Write out the entries below exactly as they appear, from the line with "Given: Switch to" up to and including the line with "click(x=408, y=34)".

== MATERIAL PROVIDED

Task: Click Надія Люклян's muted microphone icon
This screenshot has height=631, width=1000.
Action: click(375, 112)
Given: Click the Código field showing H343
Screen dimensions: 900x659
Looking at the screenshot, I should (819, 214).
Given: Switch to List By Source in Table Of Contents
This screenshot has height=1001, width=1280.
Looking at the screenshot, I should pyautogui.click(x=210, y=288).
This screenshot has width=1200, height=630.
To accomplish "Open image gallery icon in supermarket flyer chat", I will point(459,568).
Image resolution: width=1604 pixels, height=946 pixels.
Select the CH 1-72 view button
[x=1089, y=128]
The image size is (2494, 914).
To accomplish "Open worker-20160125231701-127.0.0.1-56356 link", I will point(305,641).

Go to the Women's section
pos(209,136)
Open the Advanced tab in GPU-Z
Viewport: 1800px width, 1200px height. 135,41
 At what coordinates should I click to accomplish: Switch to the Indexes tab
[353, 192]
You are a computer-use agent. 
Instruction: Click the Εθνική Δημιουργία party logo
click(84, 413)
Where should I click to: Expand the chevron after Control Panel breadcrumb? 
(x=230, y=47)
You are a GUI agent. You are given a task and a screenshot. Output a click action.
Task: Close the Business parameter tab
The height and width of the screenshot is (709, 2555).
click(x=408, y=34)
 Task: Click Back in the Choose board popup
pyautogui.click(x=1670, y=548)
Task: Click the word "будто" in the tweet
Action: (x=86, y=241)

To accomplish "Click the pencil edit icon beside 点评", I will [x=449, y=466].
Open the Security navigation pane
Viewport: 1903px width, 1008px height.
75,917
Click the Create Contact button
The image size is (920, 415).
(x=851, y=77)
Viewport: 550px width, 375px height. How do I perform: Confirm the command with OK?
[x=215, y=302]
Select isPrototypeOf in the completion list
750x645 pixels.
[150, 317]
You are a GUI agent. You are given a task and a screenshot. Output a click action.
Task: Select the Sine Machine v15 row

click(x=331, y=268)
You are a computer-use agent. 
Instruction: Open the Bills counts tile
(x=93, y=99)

====

**ANSWER IN FULL:**
Given: Switch to List By Source in Table Of Contents
This screenshot has height=1001, width=1280.
Looking at the screenshot, I should pyautogui.click(x=210, y=288).
This screenshot has width=1200, height=630.
To accomplish "Open image gallery icon in supermarket flyer chat", I will point(459,568).
Image resolution: width=1604 pixels, height=946 pixels.
Select the CH 1-72 view button
[x=1089, y=128]
The image size is (2494, 914).
To accomplish "Open worker-20160125231701-127.0.0.1-56356 link", I will point(305,641).

Go to the Women's section
pos(209,136)
Open the Advanced tab in GPU-Z
Viewport: 1800px width, 1200px height. 135,41
 At what coordinates should I click to accomplish: Switch to the Indexes tab
[353, 192]
You are a computer-use agent. 
Instruction: Click the Εθνική Δημιουργία party logo
click(84, 413)
Where should I click to: Expand the chevron after Control Panel breadcrumb? 
(x=230, y=47)
You are a GUI agent. You are given a task and a screenshot. Output a click action.
Task: Close the Business parameter tab
The height and width of the screenshot is (709, 2555).
click(x=408, y=34)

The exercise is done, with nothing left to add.